### Text ###

Foster succeeds Don Newman, who will serve as strategic advisor to the CEO beginning January 1. As previously announced, Newman will retire on March 1, 2026, and serve in an advisory capacity in that time to allow for a smooth transition.
“Rob is a proven P&L leader with enterprise-wide experience in the areas that matter most to ATI’s continued growth,” Kim Fields, president and CEO, said in a statement. “He brings deep expertise not only in finance but also as an operational leader. Rob played a pivotal role in the successful Specialty Rolled Products transformation, consistently helping ATI to deliver strong returns and shareholder value. I look forward to partnering with him as we enter our next phase of profitable growth.”
Foster, a longtime ATI leader, brings both operational expertise and financial discipline to the CFO role, the company said. He most recently served as president of ATI’s specialty alloys & components business, where he improved efficiency, grew capacity, and advanced the company’s role as a global leader in exotic alloys. Foster previously served as vice president of Finance, Supply Chain, and Capital Projects, overseeing ATI’s global finance organization, capital deployment processes, and enterprise supply chain performance. Earlier in his career, he led Finance for both ATI operating segments and the Forged Products business.

###

### About this task
Reproduce the stretch of the announcement from "Foster succeeds Don" through "a smooth transition.", substituting "senior advisor" for "strategic advisor".

### Collected data ###

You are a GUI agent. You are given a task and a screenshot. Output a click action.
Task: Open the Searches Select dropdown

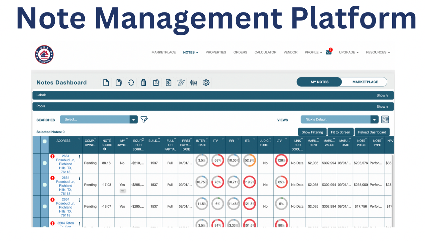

###

### Written solution
Foster succeeds Don Newman, who will serve as senior advisor to the CEO beginning January 1. As previously announced, Newman will retire on March 1, 2026, and serve in an advisory capacity in that time to allow for a smooth transition.